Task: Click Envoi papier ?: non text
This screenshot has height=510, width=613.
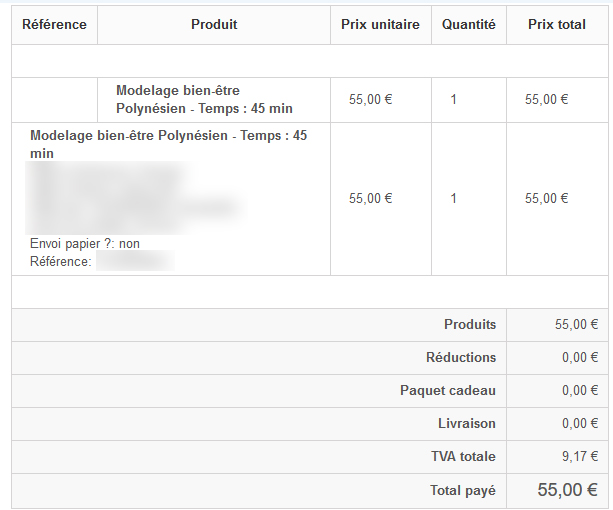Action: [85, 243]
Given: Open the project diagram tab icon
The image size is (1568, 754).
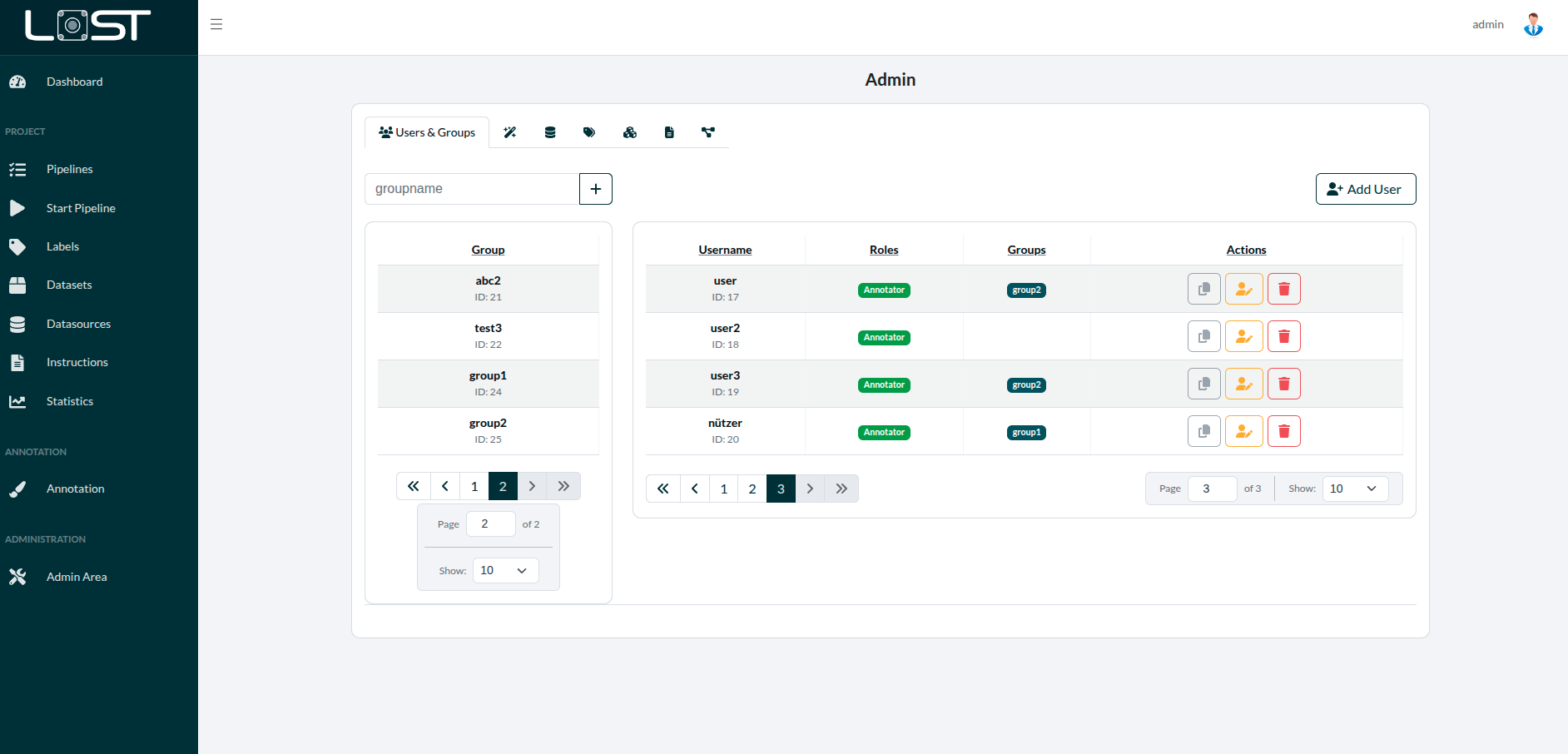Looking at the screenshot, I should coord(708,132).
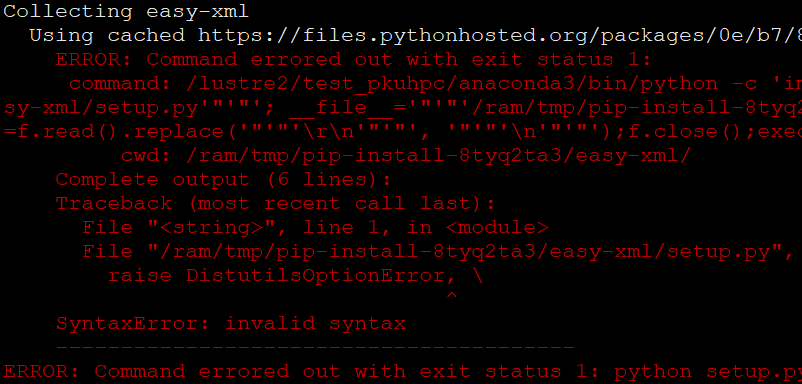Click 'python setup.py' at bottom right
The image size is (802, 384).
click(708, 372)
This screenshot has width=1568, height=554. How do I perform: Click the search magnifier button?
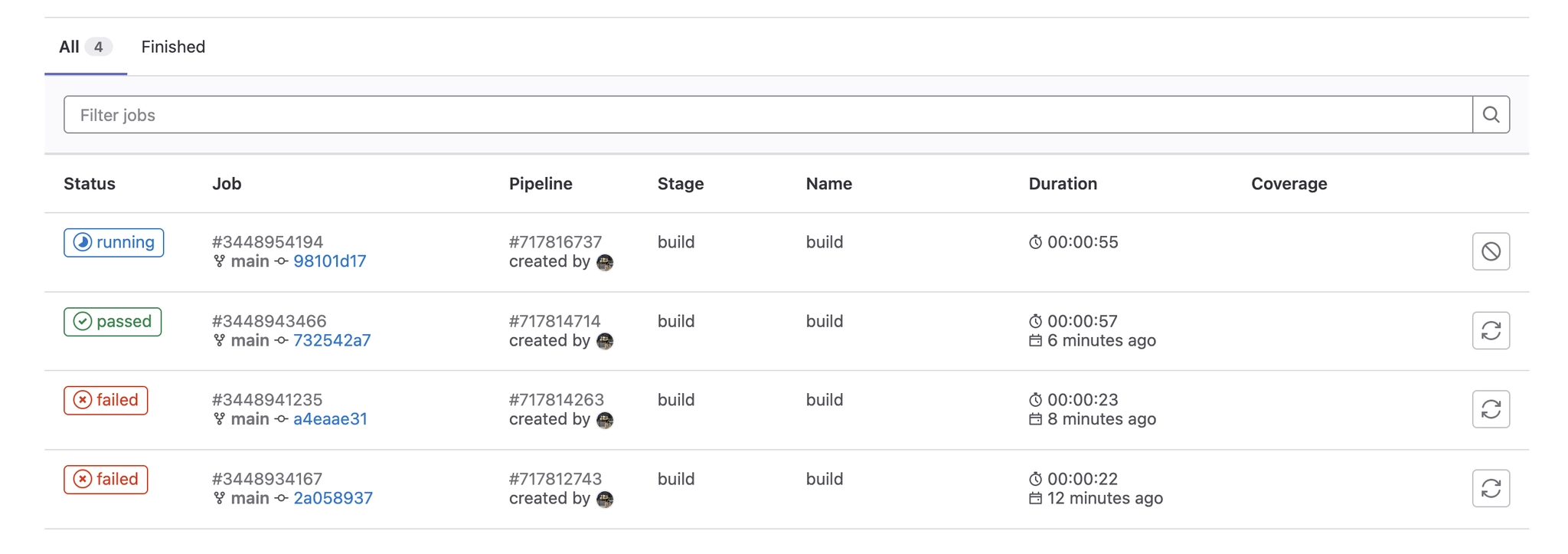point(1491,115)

- **YOUR OBJECTIVE**
Rewrite all of the records with "magnifier" replaced by "magnifying glass" and everything else unchanged, omitting the pictures.

- **SOLUTION**
Task: Click Envoi papier ?: non text
This screenshot has height=510, width=613.
Action: [85, 243]
Given: Open the project diagram tab icon
The image size is (1568, 754).
Looking at the screenshot, I should coord(708,132).
Click 'python setup.py' at bottom right
The image size is (802, 384).
click(708, 372)
This screenshot has width=1568, height=554. How do I perform: Click the search magnifying glass button?
point(1491,115)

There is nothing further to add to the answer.